# Written problem 1
In the entries, repeat word for word everything from the line containing "Given: Click the" down to the end of the entries.

::: Page text :::

[Image-SIG] Creating a Transparent Image and Placing it Over Another Image (txt)

Wayne Watson sierra_mtnview at sbcglobal.net
Sat Apr 11 20:20:48 CEST 2009


I thought I posted the solution,

    from Tkinter import *
    import Image, ImageTk
    import tkFileDialog

Maybe as part of another thread. I've found it quite easy to put things 
in the wrong place. That has to do with sometimes not changing my usual 
format from html to plain text, which hangs the msg with  the moderator, 
and  Mozilla's Reply All. In the latter case, if I use Reply, which I 
usually to most mail, it gives me one address and not all. It might not 
include image-sig at python.org. Actually, there's a third way. Some 
posters seem to bet here from a non-image-sig at python.org address, so a 
Reply All won't get to image-sig at python.org.

I'm not that far into Python to comment on the import-from stuff, but 
Chun in his book Core Pyton comments:
"[use the] ... following order:
 Py std lib modules
 Py third party modules
 App specific"

He comments that "from module-x import *" is bad form. However, he cites 
two places where it make sense, page 487.

Christopher Barker wrote:
> Fredrik Lundh wrote:
>> The Tkinter module contains a "Image" class, so doing the "import *"
>> thing after all other imports will stomp out the Import module.
>> Either fix all uses of PIL to use fully qualified names (replace
>> "import Image" with "import PIL.Image", "Image.open" with
>> "PIL.Image.open" etc), or, easier, move the "from Tkinter import *"

::: Dataset extract :::

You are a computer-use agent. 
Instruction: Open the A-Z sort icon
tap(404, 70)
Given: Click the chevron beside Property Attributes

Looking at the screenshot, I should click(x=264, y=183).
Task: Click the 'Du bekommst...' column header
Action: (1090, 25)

:::

# Written problem 2
Translate this sentence from the mailing list post on Tkinter and PIL imports into Spanish: He comments that "from module-x import *" is bad form.

# Exercise output 1
Given: Click the chevron beside Property Attributes

Looking at the screenshot, I should click(x=264, y=183).
Task: Click the 'Du bekommst...' column header
Action: (1090, 25)

# Exercise output 2
Él comenta que "from module-x import *" es de mal estilo.